Sure, The Page Turner looks and sounds like an NPR junkie's idea of thrill-crazy hothouse fare, but the title of Denis Dercourt's cold-to-the-touch suspenser nods wittily to the potboiler material and motivations snaking around under its elegant furnishings. Melanie, the 10-year-old daughter of a poor butcher—a tip of the deerstalker, perhaps, to papa Chabrol, whose icy exercises in genre mechanics are the movie's clear antecedent—flubs her one chance at a scholarship when Ariane, the concert-pianist judge (Catherine Frot) disrupts her audition to sign an autograph. Several years later, Ariane, beset by stage fright after a mysterious accident, prepares for her comeback.

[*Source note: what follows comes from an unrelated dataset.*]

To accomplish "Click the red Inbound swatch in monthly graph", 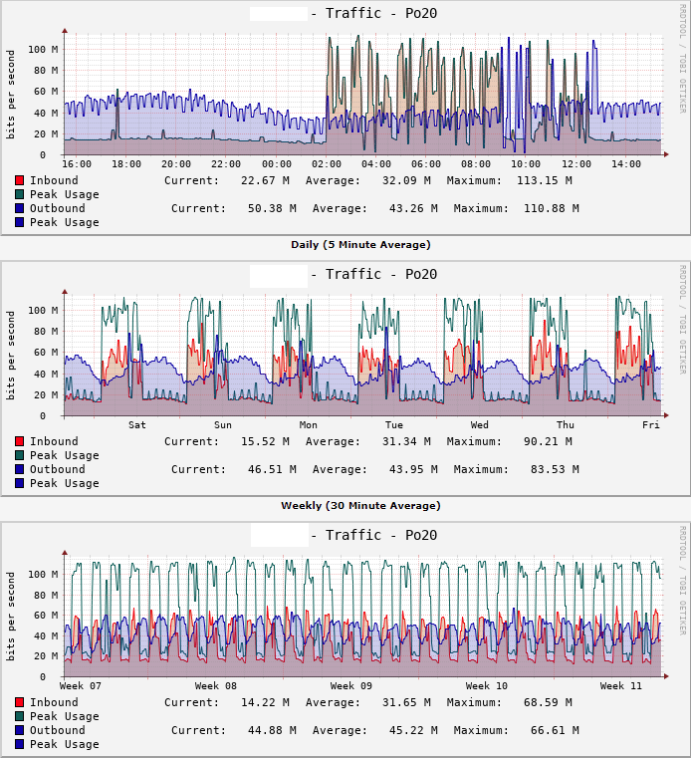I will point(19,702).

All she needs is someone to turn her sheet music for the concert—and there, handily enough, is her husband's strangely watchful new teenage intern (Déborah François). Anyone who remembers The Hand That Rocks the Cradle will see the instruments of revenge laid out like cutlery in a slasher movie's kitchen, and Dercourt's overbright visual scheme aims for a Michael Haneke–esque bourgeois chill that comes off instead as curiously bloodless. But the well-chosen classical selections ratchet up the tension—Shostakovich makes a mean Bernard Herrmann—and François, so affecting as the teenage mother in the Dardenne brothers' L'Enfant, proves equally effective as an opaque dose of pretty poison. The movie saves the full strength of her toxicity for a kicker that's almost gleeful in its sangfroid; Dercourt's parting coup de grâce is like getting shanked with an icicle.